It's been a fun-packed couple of days on the weather front as gale-force winds and torrential rain sneaked in and have surprised us. For the first time since we moved back into the outskirts of Coffs Harbour in February we had an electrical blackout yesterday evening that lasted well into this morning. We were a lot better off than we would have been in our previous house: at least here we have mains water so if the power goes out we can still flush the toilet and have a shower. And did I mention that the roof here doesn't leak..?
My clever husband has set up a UPS on the server so that it can at least shut down in an orderly fashion having saved our data, and we have a gas lantern, plenty of torches, spare batteries and a little gas ring burner with spare canisters as well as a gas barbeque so we're not exactly roughing it if the lights do go out. The weakest points of the house are things like the freezer and the fridge, in which food obviously begins to deteriorate over time, and the fish tank: although the water temperature and the air temperature aren't radically different so our tropical fish won't die of cold, we're not sure how long they'll last without oxygenation of their water, although they survived over twelve hours this time around with seeming ease.
It is amazing, though, how vulnerable we all are to climate and geography and Australia certainly provides its inhabitants with many challenges in both areas. Last time we had a prolonged bout of really heavy rain was the week we moved house (of course!), when we had 23" (almost 60 cms) in 3 days. Road surfaces and storm drains just don't cope with that amount of water in such a short space of time and the centre of Coffs Harbour simply floods, while surrounding rivers burst their banks and whole areas are cut off. There isn't much one can do about it. There are those who will read this and doubtless think that civil authorities are short-sighted and badly prepared, but I'm only just beginning to realise how tenuous any sense of established 'white European'-style civilisation is in this country.
I hear, with astonishment, that what is now the Botanic Gardens in Coffs was - until 1981, so only 28 years ago - the site of the "night soil trenches". Yep, you heard me: human waste from septic tanks was collected and buried in trenches close to the town centre until less than 30 years ago. Emerald Beach, a nice village a few kilometres up the coast, with lovely houses, a beautiful beach and unbelievable views, only got mains sewage facilities 5 years ago. Mains electricity is almost (I say almost) everywhere, but mains gas is virtually unheard of and only possible in the big metropolitan areas. I grew up with above-ground power poles but these days in the UK most towns have spent 25 years and more burying their services so that it was a big shock moving here and seeing power lines everywhere, with the poles also carrying phone and data cables. Surprise surprise, when the wind blows, the rain comes down and branches fall off neighbouring trees the power poles frequently come down with them, leaving people with regular blackouts and phone outages. If you live on a property with bore or tank water rather than a mains water supply - far from ubiquitous - then a power outage usually means your water pump shuts down unless you have a solar-powered pump, so no water for flushing or washing until the power company finds the fallen branch and repairs the line.
M assures me that metropolitan areas (and let's face it, the vast majority of Australians live in big cities such as Sydney, Melbourne, Brisbane, Adelaide and Perth) have all the facilities I'm accustomed to from living in Europe. But outlying areas have been strapped for cash for years because so few voters live in those constituencies. Coffs Harbour might be the largest city in the thousand or so kilometres between Brisbane and Sydney but it's really very small; it practically counts as being in the bush, so conditions here really shouldn't be a surprise.

Data:
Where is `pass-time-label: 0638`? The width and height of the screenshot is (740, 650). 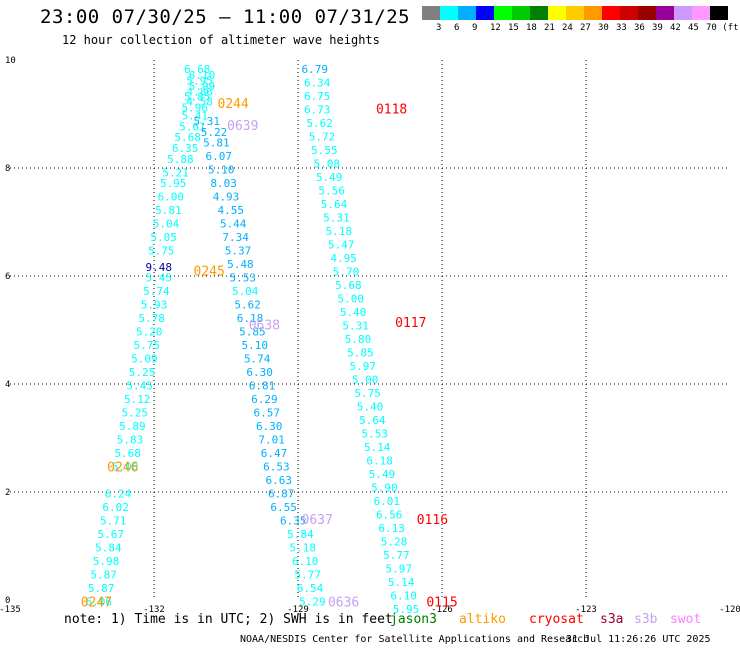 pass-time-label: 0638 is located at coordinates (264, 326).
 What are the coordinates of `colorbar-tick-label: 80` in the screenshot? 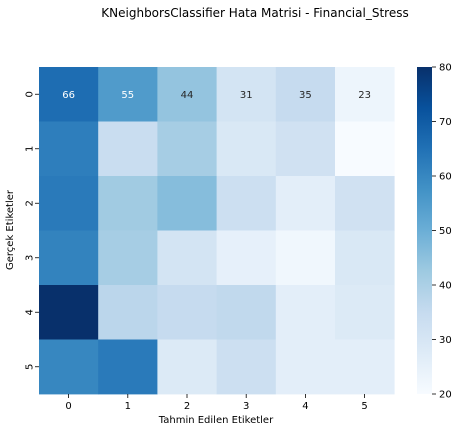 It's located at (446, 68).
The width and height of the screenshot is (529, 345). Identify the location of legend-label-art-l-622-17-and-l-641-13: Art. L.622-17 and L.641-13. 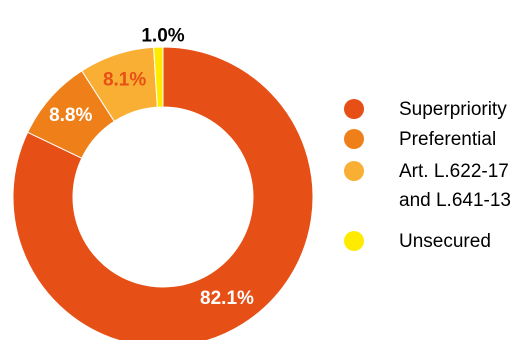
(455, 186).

...

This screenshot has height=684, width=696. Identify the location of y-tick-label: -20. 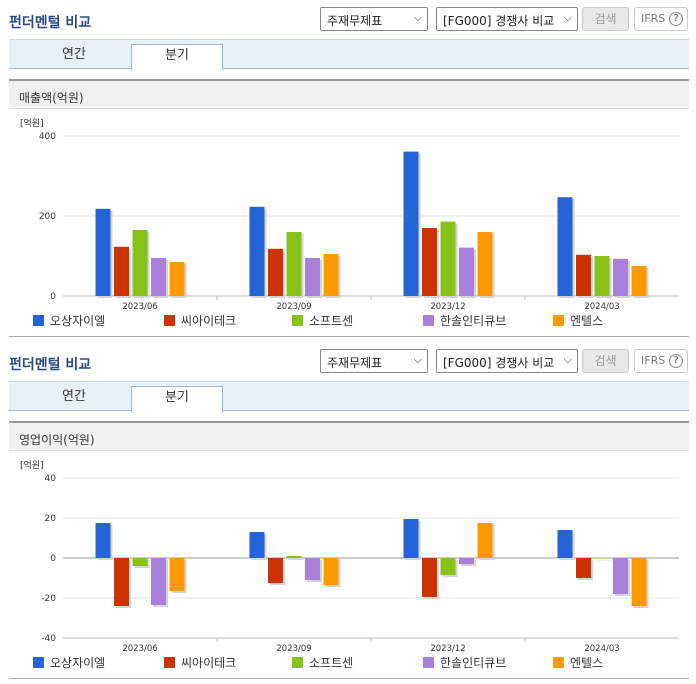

Requirement 1: In the Coffs Harbour blackout post, rewrite the part between "My clever husband" and "with seeming ease.", inclusive, switching "gas lantern" to "kerosene lantern".
Requirement 2: Copy the rows between the lines holding "The width and height of the screenshot is (529, 345)." and "(455, 186).", inclusive, word for word, and leave out the pictures.

Reply 1:
My clever husband has set up a UPS on the server so that it can at least shut down in an orderly fashion having saved our data, and we have a kerosene lantern, plenty of torches, spare batteries and a little gas ring burner with spare canisters as well as a gas barbeque so we're not exactly roughing it if the lights do go out. The weakest points of the house are things like the freezer and the fridge, in which food obviously begins to deteriorate over time, and the fish tank: although the water temperature and the air temperature aren't radically different so our tropical fish won't die of cold, we're not sure how long they'll last without oxygenation of their water, although they survived over twelve hours this time around with seeming ease.

Reply 2:
The width and height of the screenshot is (529, 345). Identify the location of legend-label-art-l-622-17-and-l-641-13: Art. L.622-17 and L.641-13. 
(455, 186).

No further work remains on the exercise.